LOYALTY, TREACHERY BLUR IN DIVIDED PHILIPPINE MILITARY
[Reuters]
Published date: 1st Sep 1987
1 September 1987
Reuters News
English
(c) 1987 Reuters Limited
MANILA, Sept 1, Reuter – “Who goes there — friend or foe?”
That traditional challenge has acquired new meaning here after last week’s uprising by elite soldiers who helped President Corazon Aquino to power last year, analysts said on Tuesday.
A senior army officer who did not wish to be identified told Reuters the coup bid had proved loyalty to an individual now weighed more than allegiance to the state.
The August 28 coup attempt pitted rebel Colonel Gregorio “Gringo” Honasan, fiercely loyal to opposition leader and former defence minister Juan Ponce Enrile, against armed forces chief General Fidel Ramos, a staunch Aquino backer.
“It was touch and go,” said one Western military analyst. He said at one point early in Friday’s revolt it was unclear which side many senior officers would take.
“Just two years ago, during the last months of Ferdinand Marcos’s rule, Ramos had secretly encouraged Honasan’s Reform the Armed Forces Movement,” called RAM, the army officer said. “Last year they united to topple Marcos. So who is whose enemy?”
In 1985, the officer said, the cause RAM was fighting for — better treatment for rank-and-file soldiers and greater professionalism — had seemed attractive to Marcos’s opponents.
“Now those same objectives seem diabolical to the same people,” he said.
Unlike the nearly bloodless February, 1986, revolution, the fifth Aquino-era coup attempt sparked the worst street fighting seen in Manila since World War Two, leaving 40 dead and more than 270 wounded.
A senior Defence Department official said Honasan’s revolt held costly lessons for Aquino.
Foremost was the shocking failure of intelligence, he said.
Honasan and his rebel troops drove the two hours from Fort Magsaysay in Nueva Ecija province unhindered. They stormed the presidential palace, wounding Aquino’s son and killing several bodyguards, then went on to seize two of the largest military camps in Manila and a third just north of the capital.

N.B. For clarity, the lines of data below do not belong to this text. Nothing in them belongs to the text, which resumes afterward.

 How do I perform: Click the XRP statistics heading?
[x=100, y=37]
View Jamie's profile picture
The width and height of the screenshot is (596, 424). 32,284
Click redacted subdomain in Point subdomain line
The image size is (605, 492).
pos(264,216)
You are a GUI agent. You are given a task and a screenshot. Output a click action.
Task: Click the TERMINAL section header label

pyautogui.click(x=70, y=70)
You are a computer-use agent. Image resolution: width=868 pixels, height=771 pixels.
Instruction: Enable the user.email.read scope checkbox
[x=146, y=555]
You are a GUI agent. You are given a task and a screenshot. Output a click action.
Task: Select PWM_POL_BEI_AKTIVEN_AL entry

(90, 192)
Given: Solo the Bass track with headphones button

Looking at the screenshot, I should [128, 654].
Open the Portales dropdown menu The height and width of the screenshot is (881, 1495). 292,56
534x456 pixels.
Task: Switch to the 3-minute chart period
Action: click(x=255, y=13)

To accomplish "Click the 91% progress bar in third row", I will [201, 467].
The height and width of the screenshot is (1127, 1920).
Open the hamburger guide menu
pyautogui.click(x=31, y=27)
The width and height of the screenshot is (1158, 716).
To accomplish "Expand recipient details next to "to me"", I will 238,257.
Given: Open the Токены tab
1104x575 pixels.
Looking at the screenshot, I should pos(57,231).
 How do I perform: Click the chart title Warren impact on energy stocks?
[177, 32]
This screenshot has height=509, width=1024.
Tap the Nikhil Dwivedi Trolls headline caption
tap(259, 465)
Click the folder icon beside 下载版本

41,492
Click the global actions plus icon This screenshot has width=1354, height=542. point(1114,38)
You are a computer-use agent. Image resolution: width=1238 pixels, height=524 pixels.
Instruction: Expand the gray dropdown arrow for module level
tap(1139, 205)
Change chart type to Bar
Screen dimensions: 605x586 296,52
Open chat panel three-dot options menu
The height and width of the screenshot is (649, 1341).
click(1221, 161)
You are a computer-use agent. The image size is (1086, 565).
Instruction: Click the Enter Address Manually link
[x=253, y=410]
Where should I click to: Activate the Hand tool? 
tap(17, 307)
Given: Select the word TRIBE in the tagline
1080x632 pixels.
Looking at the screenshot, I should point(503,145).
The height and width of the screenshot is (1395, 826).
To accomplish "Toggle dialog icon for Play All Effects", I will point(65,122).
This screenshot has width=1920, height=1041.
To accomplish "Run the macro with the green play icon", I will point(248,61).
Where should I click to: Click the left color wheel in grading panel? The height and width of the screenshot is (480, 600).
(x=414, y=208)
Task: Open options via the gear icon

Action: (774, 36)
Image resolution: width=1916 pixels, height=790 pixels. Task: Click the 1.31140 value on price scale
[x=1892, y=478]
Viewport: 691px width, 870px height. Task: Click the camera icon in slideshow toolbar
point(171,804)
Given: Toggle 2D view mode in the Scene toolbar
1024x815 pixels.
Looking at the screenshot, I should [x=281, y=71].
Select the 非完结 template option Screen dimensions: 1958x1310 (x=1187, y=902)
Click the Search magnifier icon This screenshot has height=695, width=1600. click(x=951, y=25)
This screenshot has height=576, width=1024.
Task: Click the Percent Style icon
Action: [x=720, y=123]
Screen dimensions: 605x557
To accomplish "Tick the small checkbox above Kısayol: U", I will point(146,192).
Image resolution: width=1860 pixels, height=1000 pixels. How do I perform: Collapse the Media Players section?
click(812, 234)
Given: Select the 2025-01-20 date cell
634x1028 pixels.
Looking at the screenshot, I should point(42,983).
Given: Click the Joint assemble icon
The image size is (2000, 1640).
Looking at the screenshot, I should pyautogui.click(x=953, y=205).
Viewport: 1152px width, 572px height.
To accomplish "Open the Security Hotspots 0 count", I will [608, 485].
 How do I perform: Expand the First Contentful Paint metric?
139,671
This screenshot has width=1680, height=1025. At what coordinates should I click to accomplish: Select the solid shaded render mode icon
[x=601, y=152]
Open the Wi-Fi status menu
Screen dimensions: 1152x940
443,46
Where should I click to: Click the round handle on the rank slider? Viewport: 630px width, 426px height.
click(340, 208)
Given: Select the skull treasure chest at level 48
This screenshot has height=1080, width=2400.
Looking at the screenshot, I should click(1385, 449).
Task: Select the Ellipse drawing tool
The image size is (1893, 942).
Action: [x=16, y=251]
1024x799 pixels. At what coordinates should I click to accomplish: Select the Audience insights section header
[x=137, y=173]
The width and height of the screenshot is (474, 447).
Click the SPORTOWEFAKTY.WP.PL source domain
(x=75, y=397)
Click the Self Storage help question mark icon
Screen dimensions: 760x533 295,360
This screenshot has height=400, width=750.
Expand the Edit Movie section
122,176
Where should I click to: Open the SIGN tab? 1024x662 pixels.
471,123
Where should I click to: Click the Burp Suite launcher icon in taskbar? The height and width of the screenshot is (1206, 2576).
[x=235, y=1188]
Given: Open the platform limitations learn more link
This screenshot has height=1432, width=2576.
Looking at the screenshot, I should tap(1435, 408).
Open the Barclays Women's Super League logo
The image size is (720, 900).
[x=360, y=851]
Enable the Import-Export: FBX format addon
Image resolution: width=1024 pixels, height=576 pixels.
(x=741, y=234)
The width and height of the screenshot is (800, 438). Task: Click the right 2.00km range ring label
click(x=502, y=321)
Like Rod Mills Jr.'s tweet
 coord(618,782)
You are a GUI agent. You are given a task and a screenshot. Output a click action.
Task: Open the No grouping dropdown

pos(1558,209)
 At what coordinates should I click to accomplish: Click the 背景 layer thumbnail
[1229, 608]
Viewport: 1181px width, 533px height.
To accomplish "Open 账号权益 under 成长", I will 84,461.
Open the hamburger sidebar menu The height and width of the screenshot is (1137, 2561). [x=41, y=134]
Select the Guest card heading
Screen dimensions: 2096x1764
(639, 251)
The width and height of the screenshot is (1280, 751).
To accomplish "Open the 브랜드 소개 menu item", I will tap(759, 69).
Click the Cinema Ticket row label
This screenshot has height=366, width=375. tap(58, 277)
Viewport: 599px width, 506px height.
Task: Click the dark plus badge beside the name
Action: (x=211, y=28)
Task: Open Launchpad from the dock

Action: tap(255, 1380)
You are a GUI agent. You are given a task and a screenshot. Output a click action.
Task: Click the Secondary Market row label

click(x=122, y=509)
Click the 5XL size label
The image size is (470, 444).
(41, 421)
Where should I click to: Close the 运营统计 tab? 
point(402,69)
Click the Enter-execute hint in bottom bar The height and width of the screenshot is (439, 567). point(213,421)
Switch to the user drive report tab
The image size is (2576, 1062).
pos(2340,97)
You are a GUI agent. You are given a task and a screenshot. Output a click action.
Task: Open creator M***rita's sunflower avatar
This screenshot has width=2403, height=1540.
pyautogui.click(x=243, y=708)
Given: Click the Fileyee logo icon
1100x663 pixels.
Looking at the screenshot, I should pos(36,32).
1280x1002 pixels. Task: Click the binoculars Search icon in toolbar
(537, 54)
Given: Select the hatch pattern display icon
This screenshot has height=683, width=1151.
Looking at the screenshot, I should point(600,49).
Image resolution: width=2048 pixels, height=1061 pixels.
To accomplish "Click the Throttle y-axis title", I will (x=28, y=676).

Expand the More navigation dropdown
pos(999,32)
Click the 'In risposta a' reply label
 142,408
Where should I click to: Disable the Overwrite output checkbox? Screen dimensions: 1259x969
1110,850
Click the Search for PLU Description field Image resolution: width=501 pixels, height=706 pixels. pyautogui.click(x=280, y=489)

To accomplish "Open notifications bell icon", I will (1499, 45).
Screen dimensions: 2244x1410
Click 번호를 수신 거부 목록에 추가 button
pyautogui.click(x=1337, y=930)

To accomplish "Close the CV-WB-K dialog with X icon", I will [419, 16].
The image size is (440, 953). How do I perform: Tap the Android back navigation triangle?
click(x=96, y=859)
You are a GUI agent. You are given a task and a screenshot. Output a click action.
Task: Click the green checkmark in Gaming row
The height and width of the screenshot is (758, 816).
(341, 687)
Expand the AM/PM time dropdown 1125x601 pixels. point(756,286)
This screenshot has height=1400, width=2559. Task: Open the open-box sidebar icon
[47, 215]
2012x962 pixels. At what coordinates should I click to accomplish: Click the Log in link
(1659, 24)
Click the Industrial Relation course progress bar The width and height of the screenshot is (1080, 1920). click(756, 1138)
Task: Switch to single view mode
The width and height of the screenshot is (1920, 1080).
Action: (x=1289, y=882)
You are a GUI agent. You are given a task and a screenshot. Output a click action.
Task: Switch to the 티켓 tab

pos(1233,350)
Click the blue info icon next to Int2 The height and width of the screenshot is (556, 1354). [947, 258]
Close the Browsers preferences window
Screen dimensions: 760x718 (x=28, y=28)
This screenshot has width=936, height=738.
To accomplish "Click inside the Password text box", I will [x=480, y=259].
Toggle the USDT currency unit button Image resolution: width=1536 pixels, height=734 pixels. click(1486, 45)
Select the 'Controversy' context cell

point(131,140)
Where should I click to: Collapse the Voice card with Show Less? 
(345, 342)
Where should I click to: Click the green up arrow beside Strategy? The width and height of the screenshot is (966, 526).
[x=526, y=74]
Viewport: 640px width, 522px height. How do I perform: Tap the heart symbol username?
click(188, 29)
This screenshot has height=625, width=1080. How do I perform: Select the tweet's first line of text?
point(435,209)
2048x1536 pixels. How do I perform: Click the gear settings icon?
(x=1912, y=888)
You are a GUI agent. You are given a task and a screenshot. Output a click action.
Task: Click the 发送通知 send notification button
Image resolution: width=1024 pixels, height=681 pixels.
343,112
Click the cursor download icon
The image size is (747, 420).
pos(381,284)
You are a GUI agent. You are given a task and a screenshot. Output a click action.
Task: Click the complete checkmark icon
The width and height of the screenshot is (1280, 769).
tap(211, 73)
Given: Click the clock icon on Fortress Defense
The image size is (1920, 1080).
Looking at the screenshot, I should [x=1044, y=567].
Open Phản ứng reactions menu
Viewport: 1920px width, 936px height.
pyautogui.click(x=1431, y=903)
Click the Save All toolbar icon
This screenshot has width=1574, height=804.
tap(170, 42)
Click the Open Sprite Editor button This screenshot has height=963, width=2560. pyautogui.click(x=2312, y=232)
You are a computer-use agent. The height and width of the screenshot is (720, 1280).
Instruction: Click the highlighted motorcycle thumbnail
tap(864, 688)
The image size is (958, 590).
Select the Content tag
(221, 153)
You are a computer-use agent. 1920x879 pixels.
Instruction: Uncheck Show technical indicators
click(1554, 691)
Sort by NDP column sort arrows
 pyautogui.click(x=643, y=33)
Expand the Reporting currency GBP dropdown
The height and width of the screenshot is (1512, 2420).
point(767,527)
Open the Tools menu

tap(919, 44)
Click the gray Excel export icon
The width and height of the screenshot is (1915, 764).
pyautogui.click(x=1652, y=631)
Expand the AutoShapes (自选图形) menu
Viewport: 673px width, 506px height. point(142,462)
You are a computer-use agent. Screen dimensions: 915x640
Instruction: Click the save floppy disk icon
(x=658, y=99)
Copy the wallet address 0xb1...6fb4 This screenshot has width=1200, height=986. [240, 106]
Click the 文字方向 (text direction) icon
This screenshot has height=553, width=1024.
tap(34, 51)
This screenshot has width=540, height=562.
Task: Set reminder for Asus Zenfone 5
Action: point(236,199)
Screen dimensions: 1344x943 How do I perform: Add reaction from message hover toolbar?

“There will have to be a rolling of heads,” the defence official said, “and any shake-up in the military hierarchy must begin with Ramos himself.”
He said Ramos had shown many signs of weak leadership.
When Aquino dismissed Enrile last November after the young, idealistic RAM officers were linked to an alleged coup plot, Honasan and his closest allies were banished from Manila, the official said.
Honasan became a combat instructor at Fort Magsaysay, headquarters of the elite First Infantry Division, which is meant to lead Philippine defence in times of war. “If that kind of unit turns traitor, then what’s left?” the official said.
Another RAM leader, Colonel Eduardo Kapunan, was sent as a tactical instructor to the Philippine Military Academy, where about 830 cadets staged a hunger strike to support Friday’s coup attempt.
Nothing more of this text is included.